After Levin described one such incident mentioned in the report, when Trump allegedly ordered White House counsel Don McGahn to fire Mueller, Eastman said that “directing McGahn to fire him is no different than him picking up the phone himself, and even that would not have been obstruction.”
Eastman went on to agree with Levin’s claim that the Mueller investigation was itself “fundamentally illegal” because “nobody in the administration itself [was] accused with any evidence of a crime,” which is required under the special counsel statute. In reality, Trump’s 2016 campaign chair and his first White House national security adviser were among the litany of presidential associates who were ultimately convicted or entered guilty pleas through the probe.
When Levin asked later in the program, “This is really a rejection by the Democrat Party and the media and the rest of them, a rejection of the 2016 election, isn't it?” Eastman replied, “I think so. They still can't believe that they lost that election and they're trying to rationalize that there must've been something nefarious in order to produce it.”
He went on to say that “this is really a challenge to the results of the last election, which means it is a challenge to the American people and the very notion that we govern ourselves,” and that the intent is to create a “tyranny of the majority.”
Eastman also expressed support for Trump on a variety of other legal issues. He rejected the notion that payments foreign countries make to Trump through his hotel are violations of the emoluments clause of the Constitution, and decried federal judges who blocked versions of Trump’s Muslim travel ban as “part of a resistance movement to undo the results of the 2016 election.”

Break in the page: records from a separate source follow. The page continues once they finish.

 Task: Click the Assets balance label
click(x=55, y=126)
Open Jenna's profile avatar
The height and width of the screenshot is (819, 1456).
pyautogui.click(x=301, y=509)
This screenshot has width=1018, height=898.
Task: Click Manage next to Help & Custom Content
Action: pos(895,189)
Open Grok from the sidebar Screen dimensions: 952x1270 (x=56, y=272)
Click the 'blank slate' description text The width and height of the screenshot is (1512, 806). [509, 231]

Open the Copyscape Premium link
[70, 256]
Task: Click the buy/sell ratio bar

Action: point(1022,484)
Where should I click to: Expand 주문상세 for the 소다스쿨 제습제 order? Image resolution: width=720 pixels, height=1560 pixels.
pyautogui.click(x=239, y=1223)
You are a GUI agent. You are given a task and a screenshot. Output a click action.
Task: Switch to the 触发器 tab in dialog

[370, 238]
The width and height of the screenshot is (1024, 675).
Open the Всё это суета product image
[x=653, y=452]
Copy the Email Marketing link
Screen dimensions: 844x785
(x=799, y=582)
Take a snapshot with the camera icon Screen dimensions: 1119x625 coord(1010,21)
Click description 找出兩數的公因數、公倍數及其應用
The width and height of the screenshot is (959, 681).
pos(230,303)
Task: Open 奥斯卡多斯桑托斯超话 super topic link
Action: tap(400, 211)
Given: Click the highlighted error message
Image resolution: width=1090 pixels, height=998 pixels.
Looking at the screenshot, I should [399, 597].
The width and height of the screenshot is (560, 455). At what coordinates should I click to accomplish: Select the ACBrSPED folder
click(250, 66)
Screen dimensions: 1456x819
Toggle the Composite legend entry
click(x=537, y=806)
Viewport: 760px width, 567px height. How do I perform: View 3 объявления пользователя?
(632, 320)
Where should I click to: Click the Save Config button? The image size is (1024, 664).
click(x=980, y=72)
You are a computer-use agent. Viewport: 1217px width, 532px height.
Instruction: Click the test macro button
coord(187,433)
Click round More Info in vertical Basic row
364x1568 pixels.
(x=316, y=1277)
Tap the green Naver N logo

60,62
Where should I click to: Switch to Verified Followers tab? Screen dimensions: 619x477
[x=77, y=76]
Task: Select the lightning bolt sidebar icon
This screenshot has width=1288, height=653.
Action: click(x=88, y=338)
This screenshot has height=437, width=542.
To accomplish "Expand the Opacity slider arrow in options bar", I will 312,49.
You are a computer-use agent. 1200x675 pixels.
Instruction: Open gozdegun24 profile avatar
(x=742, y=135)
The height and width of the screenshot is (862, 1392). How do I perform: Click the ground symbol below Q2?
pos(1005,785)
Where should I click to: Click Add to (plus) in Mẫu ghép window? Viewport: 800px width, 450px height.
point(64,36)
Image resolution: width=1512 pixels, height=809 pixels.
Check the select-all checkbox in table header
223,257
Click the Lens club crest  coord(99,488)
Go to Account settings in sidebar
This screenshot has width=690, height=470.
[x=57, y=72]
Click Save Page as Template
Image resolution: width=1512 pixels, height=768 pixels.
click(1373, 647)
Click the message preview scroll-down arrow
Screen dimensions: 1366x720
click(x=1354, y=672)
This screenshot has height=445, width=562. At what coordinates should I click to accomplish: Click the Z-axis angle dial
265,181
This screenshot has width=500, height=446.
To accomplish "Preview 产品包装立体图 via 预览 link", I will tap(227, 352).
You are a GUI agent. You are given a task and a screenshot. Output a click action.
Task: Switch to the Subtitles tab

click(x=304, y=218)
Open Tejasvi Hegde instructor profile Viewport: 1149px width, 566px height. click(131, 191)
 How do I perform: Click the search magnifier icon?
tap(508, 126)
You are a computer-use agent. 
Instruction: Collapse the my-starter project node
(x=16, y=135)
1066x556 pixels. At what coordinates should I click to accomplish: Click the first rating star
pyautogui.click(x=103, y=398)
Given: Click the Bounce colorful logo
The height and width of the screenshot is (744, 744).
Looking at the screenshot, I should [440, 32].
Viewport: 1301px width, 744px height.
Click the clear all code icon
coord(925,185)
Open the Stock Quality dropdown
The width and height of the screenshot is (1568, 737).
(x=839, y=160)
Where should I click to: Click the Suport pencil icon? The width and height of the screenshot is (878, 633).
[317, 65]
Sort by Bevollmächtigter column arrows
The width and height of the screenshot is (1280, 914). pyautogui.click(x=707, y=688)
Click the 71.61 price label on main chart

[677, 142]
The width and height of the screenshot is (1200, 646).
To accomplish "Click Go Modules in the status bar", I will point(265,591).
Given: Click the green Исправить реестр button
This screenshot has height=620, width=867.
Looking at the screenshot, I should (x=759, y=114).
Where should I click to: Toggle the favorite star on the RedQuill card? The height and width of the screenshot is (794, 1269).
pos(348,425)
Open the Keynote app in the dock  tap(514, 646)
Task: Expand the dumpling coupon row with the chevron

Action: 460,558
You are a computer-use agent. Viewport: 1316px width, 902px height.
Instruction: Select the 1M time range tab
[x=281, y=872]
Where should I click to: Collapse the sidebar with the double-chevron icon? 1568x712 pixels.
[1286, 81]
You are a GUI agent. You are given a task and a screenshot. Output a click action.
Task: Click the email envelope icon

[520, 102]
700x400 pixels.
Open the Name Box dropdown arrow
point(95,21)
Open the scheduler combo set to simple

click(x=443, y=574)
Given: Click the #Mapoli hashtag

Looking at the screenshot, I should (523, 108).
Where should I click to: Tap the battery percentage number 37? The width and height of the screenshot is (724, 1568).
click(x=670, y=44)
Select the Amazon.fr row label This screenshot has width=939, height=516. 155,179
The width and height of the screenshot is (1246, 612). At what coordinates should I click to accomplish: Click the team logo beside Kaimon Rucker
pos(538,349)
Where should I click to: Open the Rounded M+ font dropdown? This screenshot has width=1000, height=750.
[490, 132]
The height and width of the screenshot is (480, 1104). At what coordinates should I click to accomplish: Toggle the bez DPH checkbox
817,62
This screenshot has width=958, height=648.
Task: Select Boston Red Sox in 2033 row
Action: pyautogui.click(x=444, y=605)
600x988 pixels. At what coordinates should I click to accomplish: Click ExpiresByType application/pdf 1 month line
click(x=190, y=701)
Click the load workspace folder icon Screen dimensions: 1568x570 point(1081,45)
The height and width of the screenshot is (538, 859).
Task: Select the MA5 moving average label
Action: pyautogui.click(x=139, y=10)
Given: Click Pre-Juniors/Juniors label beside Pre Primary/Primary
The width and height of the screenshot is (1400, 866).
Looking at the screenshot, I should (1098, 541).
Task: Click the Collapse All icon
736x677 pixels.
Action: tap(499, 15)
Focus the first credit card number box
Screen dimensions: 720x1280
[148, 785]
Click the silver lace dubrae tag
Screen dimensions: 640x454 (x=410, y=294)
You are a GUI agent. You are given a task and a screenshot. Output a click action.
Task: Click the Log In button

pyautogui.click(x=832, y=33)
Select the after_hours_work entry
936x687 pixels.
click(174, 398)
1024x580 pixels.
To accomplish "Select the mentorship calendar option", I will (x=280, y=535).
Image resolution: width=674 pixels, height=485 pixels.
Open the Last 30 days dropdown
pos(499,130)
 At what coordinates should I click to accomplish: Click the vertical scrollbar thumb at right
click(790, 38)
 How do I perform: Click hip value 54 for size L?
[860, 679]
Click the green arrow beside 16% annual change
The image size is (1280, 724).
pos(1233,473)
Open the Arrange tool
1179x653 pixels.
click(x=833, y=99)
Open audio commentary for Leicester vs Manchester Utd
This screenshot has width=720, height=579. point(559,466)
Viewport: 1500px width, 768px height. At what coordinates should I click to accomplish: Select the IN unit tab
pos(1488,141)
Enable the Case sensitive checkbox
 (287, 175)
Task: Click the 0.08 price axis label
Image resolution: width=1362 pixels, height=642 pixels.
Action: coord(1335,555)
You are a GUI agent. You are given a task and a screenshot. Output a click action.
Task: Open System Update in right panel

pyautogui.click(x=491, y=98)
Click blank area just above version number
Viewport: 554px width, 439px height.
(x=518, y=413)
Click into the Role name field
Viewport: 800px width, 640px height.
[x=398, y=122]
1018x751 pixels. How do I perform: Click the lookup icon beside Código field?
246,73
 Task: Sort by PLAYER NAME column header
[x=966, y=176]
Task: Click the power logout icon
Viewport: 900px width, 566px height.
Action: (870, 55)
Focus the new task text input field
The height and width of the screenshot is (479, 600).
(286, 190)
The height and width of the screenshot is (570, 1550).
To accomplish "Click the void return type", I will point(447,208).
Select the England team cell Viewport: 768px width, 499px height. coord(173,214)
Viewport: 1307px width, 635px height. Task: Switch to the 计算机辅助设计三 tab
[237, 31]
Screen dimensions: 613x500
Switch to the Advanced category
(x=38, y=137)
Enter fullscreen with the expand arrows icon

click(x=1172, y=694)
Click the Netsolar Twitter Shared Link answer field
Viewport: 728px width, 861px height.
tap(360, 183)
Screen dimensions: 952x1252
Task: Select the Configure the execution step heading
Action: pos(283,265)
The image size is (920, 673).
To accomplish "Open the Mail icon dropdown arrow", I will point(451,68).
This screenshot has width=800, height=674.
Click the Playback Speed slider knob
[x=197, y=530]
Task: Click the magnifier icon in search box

At the conclusion of the interview, Eastman said that nothing Trump has done rises to the level of “high crimes and misdemeanors” required for impeachment under the Constitution.
“I've been stunned at how scrupulous Trump and his team have been in staying within the legal lines that they had,” he said, contrasting to how President Barack Obama “blew through the lines on executive power and constitutional authority on numerous occasions."
Eastman was able to turn an interview on a Sunday night Fox show into a position of real political power because the president himself had been glued to the set. And after Trump and his propagandists at Fox created a web of lies about a “rigged” election, he was there to concoct a legal pretext to keep Trump in office. The coup plot failed -- but it did result in deadly violence when a crowd incited by speeches from Trump, Eastman, and others stormed the U.S. Capitol on January 6 in hopes of preventing the peaceful transition of power.
Since then, the situation has only grown more dire, as the Republican Party and right-wing disinformation apparatus have institutionalized Trump’s lie that the election was stolen, laying the groundwork to rig future elections in favor of the GOP, through Eastman’s strategy or another one. And Fox was at the root of it all.